◆ **TASK GOAL**:
Present the entries below as a numbered list, leaving out any blank lines.

-------- SUPPLIED RECORDS

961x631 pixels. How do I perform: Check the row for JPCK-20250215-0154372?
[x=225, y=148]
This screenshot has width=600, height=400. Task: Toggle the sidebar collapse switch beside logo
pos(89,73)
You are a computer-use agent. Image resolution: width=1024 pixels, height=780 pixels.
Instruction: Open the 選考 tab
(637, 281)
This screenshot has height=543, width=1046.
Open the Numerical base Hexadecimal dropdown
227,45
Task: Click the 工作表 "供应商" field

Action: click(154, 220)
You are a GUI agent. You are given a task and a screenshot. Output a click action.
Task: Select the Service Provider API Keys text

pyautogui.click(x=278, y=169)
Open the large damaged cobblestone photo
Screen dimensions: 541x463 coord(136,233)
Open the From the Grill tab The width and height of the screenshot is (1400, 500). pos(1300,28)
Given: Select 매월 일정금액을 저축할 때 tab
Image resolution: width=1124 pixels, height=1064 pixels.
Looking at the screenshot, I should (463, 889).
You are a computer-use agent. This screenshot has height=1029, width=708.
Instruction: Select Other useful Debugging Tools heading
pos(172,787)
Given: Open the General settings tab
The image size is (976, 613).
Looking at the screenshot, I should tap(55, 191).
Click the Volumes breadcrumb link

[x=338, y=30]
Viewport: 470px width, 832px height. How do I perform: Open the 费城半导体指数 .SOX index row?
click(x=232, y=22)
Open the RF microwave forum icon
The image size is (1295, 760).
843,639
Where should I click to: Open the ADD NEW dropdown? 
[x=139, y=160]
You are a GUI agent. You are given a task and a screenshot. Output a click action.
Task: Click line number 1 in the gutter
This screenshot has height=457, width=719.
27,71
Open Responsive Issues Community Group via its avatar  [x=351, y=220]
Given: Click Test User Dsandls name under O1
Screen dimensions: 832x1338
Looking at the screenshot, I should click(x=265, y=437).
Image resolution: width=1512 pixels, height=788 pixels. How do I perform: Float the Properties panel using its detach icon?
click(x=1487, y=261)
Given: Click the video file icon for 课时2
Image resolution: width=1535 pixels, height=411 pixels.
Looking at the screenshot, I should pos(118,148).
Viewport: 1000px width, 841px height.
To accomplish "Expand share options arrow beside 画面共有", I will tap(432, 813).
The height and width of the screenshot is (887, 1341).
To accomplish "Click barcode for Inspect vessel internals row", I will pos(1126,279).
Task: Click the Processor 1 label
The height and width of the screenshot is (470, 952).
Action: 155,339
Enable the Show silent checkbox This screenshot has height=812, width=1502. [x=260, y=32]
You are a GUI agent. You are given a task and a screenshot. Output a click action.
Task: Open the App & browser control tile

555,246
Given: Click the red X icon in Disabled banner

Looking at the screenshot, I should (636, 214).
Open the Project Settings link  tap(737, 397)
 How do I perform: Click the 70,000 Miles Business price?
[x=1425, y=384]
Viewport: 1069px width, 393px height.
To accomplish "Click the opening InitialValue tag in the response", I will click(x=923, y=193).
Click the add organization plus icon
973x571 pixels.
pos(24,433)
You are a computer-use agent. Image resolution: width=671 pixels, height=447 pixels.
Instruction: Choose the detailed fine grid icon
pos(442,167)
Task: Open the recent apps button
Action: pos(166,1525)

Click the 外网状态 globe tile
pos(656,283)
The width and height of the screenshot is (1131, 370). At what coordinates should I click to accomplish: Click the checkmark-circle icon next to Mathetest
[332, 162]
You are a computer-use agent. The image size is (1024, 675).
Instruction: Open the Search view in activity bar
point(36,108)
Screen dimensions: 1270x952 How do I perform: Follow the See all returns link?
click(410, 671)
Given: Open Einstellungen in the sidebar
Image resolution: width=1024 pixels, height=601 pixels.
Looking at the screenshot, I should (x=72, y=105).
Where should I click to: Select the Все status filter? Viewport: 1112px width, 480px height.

----------------

◆ **COMPLETE ANSWER**:
1. 961x631 pixels. How do I perform: Check the row for JPCK-20250215-0154372?
2. [x=225, y=148]
3. This screenshot has width=600, height=400. Task: Toggle the sidebar collapse switch beside logo
4. pos(89,73)
5. You are a computer-use agent. Image resolution: width=1024 pixels, height=780 pixels.
6. Instruction: Open the 選考 tab
7. (637, 281)
8. This screenshot has height=543, width=1046.
9. Open the Numerical base Hexadecimal dropdown
10. 227,45
11. Task: Click the 工作表 "供应商" field
12. Action: click(154, 220)
13. You are a GUI agent. You are given a task and a screenshot. Output a click action.
14. Task: Select the Service Provider API Keys text
15. pyautogui.click(x=278, y=169)
16. Open the large damaged cobblestone photo
17. Screen dimensions: 541x463 coord(136,233)
18. Open the From the Grill tab The width and height of the screenshot is (1400, 500). pos(1300,28)
19. Given: Select 매월 일정금액을 저축할 때 tab
20. Image resolution: width=1124 pixels, height=1064 pixels.
21. Looking at the screenshot, I should (463, 889).
22. You are a computer-use agent. This screenshot has height=1029, width=708.
23. Instruction: Select Other useful Debugging Tools heading
24. pos(172,787)
25. Given: Open the General settings tab
26. The image size is (976, 613).
27. Looking at the screenshot, I should tap(55, 191).
28. Click the Volumes breadcrumb link
29. [x=338, y=30]
30. Viewport: 470px width, 832px height. How do I perform: Open the 费城半导体指数 .SOX index row?
31. click(x=232, y=22)
32. Open the RF microwave forum icon
33. The image size is (1295, 760).
34. 843,639
35. Where should I click to: Open the ADD NEW dropdown? 
36. [x=139, y=160]
37. You are a GUI agent. You are given a task and a screenshot. Output a click action.
38. Task: Click line number 1 in the gutter
39. This screenshot has height=457, width=719.
40. 27,71
41. Open Responsive Issues Community Group via its avatar  [x=351, y=220]
42. Given: Click Test User Dsandls name under O1
43. Screen dimensions: 832x1338
44. Looking at the screenshot, I should click(x=265, y=437).
45. Image resolution: width=1512 pixels, height=788 pixels. How do I perform: Float the Properties panel using its detach icon?
46. click(x=1487, y=261)
47. Given: Click the video file icon for 课时2
48. Image resolution: width=1535 pixels, height=411 pixels.
49. Looking at the screenshot, I should pos(118,148).
50. Viewport: 1000px width, 841px height.
51. To accomplish "Expand share options arrow beside 画面共有", I will tap(432, 813).
52. The height and width of the screenshot is (887, 1341).
53. To accomplish "Click barcode for Inspect vessel internals row", I will pos(1126,279).
54. Task: Click the Processor 1 label
55. The height and width of the screenshot is (470, 952).
56. Action: 155,339
57. Enable the Show silent checkbox This screenshot has height=812, width=1502. [x=260, y=32]
58. You are a GUI agent. You are given a task and a screenshot. Output a click action.
59. Task: Open the App & browser control tile
60. 555,246
61. Given: Click the red X icon in Disabled banner
62. Looking at the screenshot, I should (636, 214).
63. Open the Project Settings link  tap(737, 397)
64.  How do I perform: Click the 70,000 Miles Business price?
65. [x=1425, y=384]
66. Viewport: 1069px width, 393px height.
67. To accomplish "Click the opening InitialValue tag in the response", I will click(x=923, y=193).
68. Click the add organization plus icon
69. 973x571 pixels.
70. pos(24,433)
71. You are a computer-use agent. Image resolution: width=671 pixels, height=447 pixels.
72. Instruction: Choose the detailed fine grid icon
73. pos(442,167)
74. Task: Open the recent apps button
75. Action: pos(166,1525)
76. Click the 外网状态 globe tile
77. pos(656,283)
78. The width and height of the screenshot is (1131, 370). At what coordinates should I click to accomplish: Click the checkmark-circle icon next to Mathetest
79. [332, 162]
80. You are a computer-use agent. The image size is (1024, 675).
81. Instruction: Open the Search view in activity bar
82. point(36,108)
83. Screen dimensions: 1270x952 How do I perform: Follow the See all returns link?
84. click(410, 671)
85. Given: Open Einstellungen in the sidebar
86. Image resolution: width=1024 pixels, height=601 pixels.
87. Looking at the screenshot, I should (x=72, y=105).
88. Where should I click to: Select the Все status filter? Viewport: 1112px width, 480px height.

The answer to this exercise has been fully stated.